The game of domino originated in Italy and France in the early 18th century. It was later introduced to England in the late 1700s. Although the origin of domino is unclear, the name “domino” is likely derived from the Latin word dominus, meaning a mask or hood. Originally the term referred to a black and white hood worn by Christian priests during winter.
A domino is composed of six to eight tiles, each of which consists of two identical sides, or “pips.” Pips on the left and right sides of each tile have a different value. One of the most common variants has no pips and the number of spots on each side represents the value.
Each player is given a hand of tiles, usually three or four. He or she must place these tiles on a table to form a tower, a structure whose stability is the goal of the game. If the tower is unstable, the next player must chip out one of the tiles, creating a new tower. When the tower falls, the winner is the partner with the lowest spot count.
Dominoes have been manufactured in many countries around the world. Some types of dominos are blank on the right side, while others are marked with identifying marks. This makes it easier to determine which tiles are played by the other players.
In most domino games, players use a single hand. Before the game begins, each player chooses a tile, which he or she may only play if the number of spots on the tile is lower than the number of spots on the opponent’s. Another variation of the game is called concentration, which requires the player to draw out a set of twelve tiles.

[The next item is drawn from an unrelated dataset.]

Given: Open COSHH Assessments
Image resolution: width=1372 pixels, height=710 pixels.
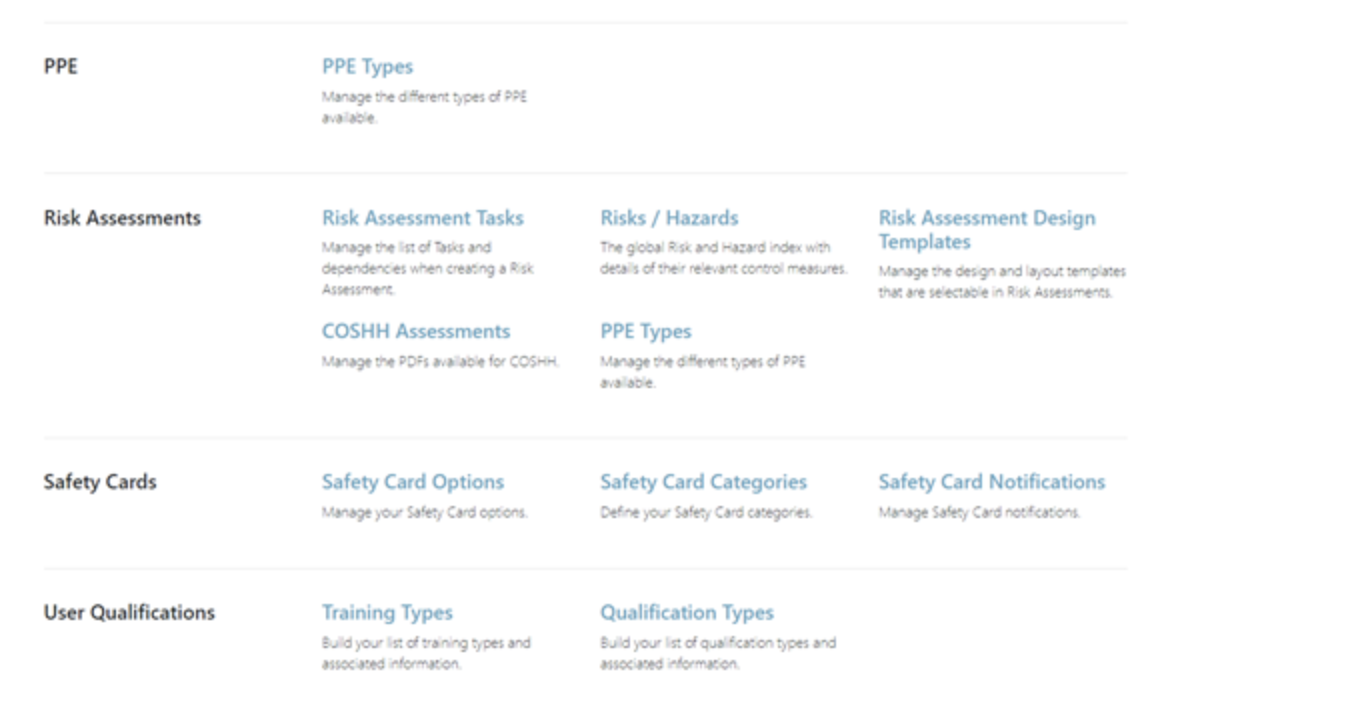Looking at the screenshot, I should tap(416, 330).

For the first two tiles, the player must draw a domino and place it so the end of the domino on the right is near the end of the domino on the left. The player then plays another tile. His or her second tile must be a vertical tile with a number that is higher than the tile already in play.
Alternatively, the player can play two or more tiles at once. If he or she catches a double, the player must play a tile that is perpendicular to the double. Normally, doubles are placed cross-ways across the end of the chain. Other versions of the game consider all four sides of the double open, so that the player can put in as many tiles as he or she wishes.
Unlike card games, domino games require a greater level of accuracy. They can be used to improve a player’s math skills. Most games score by awarding the opponent a “pip” for each of the tiles in his or her opponent’s hand.